Installation

General usage

Choose [BACKEND_FILE], [BACKEND], [WDL], [PIPELINE], [CONDA_ENV] and [WORKFLOW_OPT] according to your platforms, kind of pipeline (.wdl) and presence of MySQL database and Docker.

  1. [BACKEND_FILE] (not required for DNANexus)
    • backends/backend.conf : backend conf. file for all backends.
    • backends/backend_db.conf : backend conf. file for all backends with MySQL DB.
  2. [BACKEND] (not required for DNANexus)
    • Local : local (by default).
    • google : Google Cloud Platform.
    • sge : Sun GridEngine.
    • slurm : SLURM.
  3. [PIPELINE]
    • atac : ENCODE ATAC-Seq pipeline
    • chip : AQUAS TF/Histone ChIP-Seq processing pipeline
  4. [WDL]
    • atac.wdl : ENCODE ATAC-Seq pipeline
    • chip.wdl : AQUAS TF/Histone ChIP-Seq processing pipeline
  5. [CONDA_ENV] (for systems without Docker support)
    • encode-atac-seq-pipeline : ENCODE ATAC-Seq pipeline
    • encode-chip-seq-pipeline : AQUAS TF/Histone ChIP-Seq processing pipeline
  6. [DOCKER_CONTAINER]
    • quay.io/encode-dcc/atac-seq-pipeline:v1 : ENCODE ATAC-Seq pipeline
    • quay.io/encode-dcc/chip-seq-pipeline2:v1 : AQUAS TF/Histone ChIP-Seq processing pipeline
  7. [WORKFLOW_OPT] (not required for DNANexus)
    • docker.json : for systems with Docker support (Google Cloud, local, …).
    • sge.json : Sun GridEngine (here you can specify your own queue and parallel environment).
    • slurm.json : SLURM (here you can specify your partition for sbatch -p or account for sbatch --account).

DNANexus Platform

  1. Sign up for a new account on DNANexus web site.
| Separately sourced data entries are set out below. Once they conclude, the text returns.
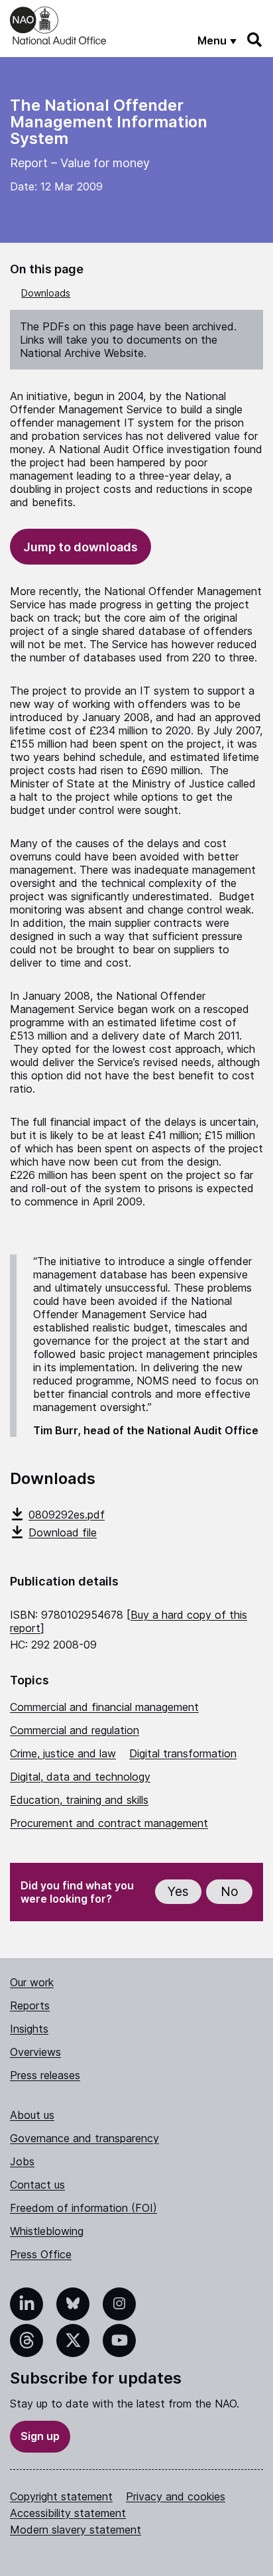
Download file (62, 1532)
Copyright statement (61, 2496)
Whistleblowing (46, 2231)
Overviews (35, 2052)
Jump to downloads (80, 547)
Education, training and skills (79, 1799)
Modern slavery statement (75, 2529)
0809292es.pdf (66, 1514)
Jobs (22, 2161)
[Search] (255, 40)
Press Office (41, 2254)
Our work (32, 1982)
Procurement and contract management (109, 1823)
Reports (30, 2005)
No (230, 1891)
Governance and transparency (84, 2138)
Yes (178, 1891)
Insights (29, 2028)
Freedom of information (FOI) (83, 2207)
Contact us (37, 2184)
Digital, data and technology (80, 1776)
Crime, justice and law (63, 1753)
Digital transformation (183, 1753)
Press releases (45, 2075)
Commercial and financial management (104, 1707)
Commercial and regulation (74, 1730)
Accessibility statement (68, 2513)
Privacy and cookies (175, 2496)
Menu (212, 40)
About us (32, 2115)
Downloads (45, 293)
  2. Create a project [DX_PRJ].

  3. Install DNANexus SDK on your local computer and login on that project:

    $ pip install dxpy
    $ dx login
    
  4. Download the latest dxWDL:

    $ wget https://github.com/dnanexus/dxWDL/releases/download/0.66.1/dxWDL-0.66.1.jar
    $ chmod +x dxWDL-0.66.1.jar
    
  5. Convert WDL to a workflow on DNANexus web UI. Make sure that URIs in your input.json are valid (starting with dx://) for DNANexus:

    $ java -jar dxWDL-0.66.1.jar compile [WDL] -f -folder /[DEST_DIR_ON_DX] -defaults input.json -extras workflow_opts/docker.json
    
  6. Check if a new workflow is generated on a directory [DEST_DIR_ON_DX] on your project [DX_PRJ].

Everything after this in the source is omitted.